Activation of the coagulation and fibrinolytic systems cause the development of life- threatening TCP and disseminated intravascular coagulation, which occurs in some patients having symptoms of pre-eclampsia, and plays a role in stimulating platelet activation and accelerated clearance.24 The authors came to the conclusion that HELLP syndrome causes haemolysis, liver function disturbance, lower count of platelets, and severe hypertension in patients, and that they are associated with high maternal and fetal morbidity, as well as mortality.

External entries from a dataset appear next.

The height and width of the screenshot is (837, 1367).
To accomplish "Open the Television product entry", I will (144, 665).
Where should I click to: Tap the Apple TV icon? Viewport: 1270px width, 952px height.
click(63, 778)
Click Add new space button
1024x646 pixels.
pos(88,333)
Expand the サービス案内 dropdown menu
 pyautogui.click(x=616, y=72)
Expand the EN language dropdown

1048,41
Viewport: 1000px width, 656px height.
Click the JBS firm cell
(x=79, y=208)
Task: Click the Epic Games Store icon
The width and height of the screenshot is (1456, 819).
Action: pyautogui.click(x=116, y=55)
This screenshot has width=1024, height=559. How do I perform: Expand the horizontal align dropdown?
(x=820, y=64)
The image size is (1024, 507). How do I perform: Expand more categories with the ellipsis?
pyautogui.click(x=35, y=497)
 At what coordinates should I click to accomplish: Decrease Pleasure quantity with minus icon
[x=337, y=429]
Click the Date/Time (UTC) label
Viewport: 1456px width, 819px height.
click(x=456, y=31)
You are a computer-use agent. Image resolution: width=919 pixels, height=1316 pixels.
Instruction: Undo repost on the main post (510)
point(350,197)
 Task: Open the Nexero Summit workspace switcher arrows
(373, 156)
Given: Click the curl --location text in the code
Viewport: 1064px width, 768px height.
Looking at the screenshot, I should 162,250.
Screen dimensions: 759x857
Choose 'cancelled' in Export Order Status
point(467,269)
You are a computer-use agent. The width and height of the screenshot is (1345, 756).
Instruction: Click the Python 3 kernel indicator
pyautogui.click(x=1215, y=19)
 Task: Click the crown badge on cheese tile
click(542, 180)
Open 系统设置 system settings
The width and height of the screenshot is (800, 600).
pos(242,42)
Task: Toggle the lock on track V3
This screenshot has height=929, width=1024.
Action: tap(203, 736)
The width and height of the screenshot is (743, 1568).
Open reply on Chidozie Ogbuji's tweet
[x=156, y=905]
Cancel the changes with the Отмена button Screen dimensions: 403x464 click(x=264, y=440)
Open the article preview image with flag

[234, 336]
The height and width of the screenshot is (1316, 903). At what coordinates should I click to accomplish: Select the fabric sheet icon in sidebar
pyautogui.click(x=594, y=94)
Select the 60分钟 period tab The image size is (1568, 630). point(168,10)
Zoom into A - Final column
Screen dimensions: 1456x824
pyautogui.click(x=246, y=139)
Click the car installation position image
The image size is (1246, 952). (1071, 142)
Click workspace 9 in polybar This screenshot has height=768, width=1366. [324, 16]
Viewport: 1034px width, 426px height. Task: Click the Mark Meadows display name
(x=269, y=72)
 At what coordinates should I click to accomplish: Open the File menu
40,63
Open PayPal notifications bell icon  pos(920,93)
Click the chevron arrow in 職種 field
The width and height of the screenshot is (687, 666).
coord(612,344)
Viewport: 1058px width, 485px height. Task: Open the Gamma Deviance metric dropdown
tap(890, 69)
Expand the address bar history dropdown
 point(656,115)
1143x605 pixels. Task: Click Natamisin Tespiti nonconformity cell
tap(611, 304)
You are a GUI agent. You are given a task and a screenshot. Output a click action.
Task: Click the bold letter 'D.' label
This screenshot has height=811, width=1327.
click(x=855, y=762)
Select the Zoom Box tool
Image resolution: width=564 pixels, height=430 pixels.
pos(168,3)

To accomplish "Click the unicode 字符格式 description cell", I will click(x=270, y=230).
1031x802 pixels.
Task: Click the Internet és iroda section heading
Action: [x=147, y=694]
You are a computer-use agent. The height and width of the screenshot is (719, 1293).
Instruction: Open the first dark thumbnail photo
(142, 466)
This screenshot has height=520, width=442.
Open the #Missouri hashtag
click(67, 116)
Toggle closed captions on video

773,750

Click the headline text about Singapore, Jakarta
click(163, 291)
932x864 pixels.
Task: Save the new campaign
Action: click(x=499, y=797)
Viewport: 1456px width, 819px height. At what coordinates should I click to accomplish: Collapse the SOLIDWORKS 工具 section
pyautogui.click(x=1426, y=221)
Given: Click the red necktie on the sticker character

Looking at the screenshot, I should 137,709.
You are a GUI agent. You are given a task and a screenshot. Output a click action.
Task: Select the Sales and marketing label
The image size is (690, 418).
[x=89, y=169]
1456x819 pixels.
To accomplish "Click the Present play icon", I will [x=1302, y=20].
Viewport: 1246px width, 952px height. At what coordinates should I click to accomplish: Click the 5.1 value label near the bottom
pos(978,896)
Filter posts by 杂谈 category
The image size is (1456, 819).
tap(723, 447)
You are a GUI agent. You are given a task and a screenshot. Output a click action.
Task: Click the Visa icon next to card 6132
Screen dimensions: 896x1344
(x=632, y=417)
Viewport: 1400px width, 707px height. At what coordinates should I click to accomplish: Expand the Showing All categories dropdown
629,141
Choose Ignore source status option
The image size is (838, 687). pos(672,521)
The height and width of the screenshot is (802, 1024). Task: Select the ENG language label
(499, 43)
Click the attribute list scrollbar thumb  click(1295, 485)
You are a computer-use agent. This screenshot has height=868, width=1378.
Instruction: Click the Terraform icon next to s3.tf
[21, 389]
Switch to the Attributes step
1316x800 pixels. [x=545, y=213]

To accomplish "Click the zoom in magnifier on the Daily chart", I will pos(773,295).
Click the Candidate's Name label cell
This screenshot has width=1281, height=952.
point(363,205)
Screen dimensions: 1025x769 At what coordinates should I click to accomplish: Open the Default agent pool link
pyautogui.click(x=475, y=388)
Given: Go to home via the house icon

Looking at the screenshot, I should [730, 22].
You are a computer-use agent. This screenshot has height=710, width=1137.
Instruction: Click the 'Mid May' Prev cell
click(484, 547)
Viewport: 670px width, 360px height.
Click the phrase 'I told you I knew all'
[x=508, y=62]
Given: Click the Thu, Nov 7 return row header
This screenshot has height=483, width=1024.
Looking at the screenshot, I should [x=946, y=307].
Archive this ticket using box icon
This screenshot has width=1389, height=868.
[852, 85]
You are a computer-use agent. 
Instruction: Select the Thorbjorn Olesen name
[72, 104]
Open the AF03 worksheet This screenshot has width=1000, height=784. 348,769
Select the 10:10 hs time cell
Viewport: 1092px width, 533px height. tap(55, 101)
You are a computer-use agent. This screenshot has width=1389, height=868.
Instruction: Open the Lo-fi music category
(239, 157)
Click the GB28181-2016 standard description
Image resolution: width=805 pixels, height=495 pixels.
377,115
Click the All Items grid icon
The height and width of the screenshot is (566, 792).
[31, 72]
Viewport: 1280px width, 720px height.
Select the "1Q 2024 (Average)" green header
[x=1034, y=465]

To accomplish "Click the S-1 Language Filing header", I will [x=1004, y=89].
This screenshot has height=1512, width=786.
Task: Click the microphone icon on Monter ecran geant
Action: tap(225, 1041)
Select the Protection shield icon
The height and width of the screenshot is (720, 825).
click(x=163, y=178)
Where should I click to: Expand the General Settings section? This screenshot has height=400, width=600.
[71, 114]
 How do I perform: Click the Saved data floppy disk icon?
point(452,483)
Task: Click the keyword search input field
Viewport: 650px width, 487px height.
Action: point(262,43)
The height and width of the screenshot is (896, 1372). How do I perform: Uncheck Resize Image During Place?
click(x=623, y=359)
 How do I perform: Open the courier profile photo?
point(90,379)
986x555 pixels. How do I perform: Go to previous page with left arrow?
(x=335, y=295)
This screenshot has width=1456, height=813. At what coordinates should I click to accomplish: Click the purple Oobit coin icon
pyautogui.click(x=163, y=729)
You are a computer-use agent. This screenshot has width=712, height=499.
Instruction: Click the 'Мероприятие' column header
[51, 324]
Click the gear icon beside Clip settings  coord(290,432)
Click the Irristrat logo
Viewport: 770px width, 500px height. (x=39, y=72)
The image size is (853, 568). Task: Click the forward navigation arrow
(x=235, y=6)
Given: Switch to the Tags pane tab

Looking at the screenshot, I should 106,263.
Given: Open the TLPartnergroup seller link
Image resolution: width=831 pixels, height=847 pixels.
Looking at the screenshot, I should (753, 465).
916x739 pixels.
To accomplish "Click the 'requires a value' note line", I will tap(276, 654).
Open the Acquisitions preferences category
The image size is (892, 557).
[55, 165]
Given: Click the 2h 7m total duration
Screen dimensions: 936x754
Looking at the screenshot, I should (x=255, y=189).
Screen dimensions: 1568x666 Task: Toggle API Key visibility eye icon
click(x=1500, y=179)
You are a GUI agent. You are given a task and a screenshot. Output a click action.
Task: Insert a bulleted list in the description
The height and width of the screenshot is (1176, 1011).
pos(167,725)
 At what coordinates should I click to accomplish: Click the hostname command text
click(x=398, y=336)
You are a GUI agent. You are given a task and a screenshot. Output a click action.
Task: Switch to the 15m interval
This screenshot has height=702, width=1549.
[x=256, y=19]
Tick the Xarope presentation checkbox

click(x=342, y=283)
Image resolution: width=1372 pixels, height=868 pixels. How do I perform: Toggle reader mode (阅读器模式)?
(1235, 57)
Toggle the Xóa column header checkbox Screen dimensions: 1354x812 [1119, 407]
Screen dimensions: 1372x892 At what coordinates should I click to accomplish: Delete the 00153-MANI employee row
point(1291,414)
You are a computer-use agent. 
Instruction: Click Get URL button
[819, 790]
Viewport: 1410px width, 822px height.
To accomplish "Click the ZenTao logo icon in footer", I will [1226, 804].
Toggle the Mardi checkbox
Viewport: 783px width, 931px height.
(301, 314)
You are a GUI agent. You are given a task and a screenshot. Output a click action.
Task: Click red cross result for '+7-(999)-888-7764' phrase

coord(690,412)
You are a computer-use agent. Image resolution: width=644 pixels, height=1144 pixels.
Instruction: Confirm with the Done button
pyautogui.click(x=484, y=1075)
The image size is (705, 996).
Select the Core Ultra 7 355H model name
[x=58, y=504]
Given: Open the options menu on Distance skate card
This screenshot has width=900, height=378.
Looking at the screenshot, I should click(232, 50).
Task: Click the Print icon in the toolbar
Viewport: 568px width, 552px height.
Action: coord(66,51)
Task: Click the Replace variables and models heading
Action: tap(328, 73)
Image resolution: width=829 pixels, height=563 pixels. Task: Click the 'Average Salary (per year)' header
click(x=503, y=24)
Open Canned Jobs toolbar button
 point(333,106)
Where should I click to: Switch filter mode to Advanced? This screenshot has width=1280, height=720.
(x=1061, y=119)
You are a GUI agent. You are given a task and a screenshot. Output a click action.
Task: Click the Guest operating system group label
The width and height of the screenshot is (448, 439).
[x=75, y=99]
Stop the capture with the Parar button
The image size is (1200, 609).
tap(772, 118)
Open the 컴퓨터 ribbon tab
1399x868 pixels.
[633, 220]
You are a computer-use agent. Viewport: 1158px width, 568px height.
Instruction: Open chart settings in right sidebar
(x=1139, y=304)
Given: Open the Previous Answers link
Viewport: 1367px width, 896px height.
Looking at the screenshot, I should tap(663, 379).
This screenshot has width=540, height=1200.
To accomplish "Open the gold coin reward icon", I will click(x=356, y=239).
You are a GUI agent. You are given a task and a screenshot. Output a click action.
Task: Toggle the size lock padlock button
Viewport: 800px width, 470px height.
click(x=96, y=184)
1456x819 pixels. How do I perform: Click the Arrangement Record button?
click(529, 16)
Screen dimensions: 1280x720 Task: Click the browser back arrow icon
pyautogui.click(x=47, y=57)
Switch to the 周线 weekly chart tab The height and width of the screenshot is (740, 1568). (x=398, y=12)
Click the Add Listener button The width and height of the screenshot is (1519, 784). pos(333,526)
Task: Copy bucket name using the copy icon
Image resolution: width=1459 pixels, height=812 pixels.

The most common cause of TCP in pregnancy is gestational. TCP is a crucial problem among patients who are pregnant, with mild TCP being the most common type. Correct aetiological diagnosis, and promptly administered adequate and specific therapy are therefore essential to significantly improve the outcomes of pregnant patients and their offspring; therefore, specific attention should be given to patients with severe TCP due to pre-eclampsia and HELLP syndrome to establish the best moment for therapeutical intervention.